## BEGIN

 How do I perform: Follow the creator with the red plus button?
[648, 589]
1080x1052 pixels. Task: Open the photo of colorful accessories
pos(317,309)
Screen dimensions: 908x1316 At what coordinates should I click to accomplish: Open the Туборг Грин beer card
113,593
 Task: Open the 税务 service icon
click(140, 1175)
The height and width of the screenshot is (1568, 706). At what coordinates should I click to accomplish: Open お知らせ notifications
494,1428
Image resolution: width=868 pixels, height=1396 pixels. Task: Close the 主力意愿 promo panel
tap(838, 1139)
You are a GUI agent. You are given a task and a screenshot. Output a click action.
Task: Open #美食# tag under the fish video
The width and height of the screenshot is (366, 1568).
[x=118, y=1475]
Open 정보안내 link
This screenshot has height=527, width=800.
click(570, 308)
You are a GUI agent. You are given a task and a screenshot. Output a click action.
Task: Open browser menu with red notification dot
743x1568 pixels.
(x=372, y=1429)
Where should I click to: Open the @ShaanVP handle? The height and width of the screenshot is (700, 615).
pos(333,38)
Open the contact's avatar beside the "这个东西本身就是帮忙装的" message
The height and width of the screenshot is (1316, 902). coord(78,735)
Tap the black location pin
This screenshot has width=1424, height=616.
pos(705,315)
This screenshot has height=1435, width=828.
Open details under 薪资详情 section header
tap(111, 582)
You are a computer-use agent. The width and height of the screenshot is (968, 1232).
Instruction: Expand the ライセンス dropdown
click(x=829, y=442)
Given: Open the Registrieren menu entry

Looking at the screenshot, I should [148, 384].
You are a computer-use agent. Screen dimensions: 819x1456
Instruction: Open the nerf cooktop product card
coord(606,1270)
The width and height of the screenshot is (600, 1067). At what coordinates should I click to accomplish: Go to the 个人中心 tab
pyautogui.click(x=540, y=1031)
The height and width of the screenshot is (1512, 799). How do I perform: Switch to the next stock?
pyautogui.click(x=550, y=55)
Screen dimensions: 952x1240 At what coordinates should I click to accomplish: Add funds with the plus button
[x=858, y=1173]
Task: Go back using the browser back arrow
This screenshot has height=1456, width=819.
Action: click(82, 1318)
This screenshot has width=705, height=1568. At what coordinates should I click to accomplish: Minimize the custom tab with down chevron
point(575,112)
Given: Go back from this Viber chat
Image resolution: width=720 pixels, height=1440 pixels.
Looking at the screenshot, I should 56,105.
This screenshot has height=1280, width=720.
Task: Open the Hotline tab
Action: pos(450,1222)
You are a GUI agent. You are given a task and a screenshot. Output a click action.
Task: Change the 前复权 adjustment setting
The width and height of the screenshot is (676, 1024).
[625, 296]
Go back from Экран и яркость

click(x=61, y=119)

## END

### Objective
Copy the records without changes, beginning at the line that contains "The height and width of the screenshot is (1512, 799)." and ending after the line that contains "Action: click(82, 1318)".

### Solution
The height and width of the screenshot is (1512, 799). How do I perform: Switch to the next stock?
pyautogui.click(x=550, y=55)
Screen dimensions: 952x1240 At what coordinates should I click to accomplish: Add funds with the plus button
[x=858, y=1173]
Task: Go back using the browser back arrow
This screenshot has height=1456, width=819.
Action: click(82, 1318)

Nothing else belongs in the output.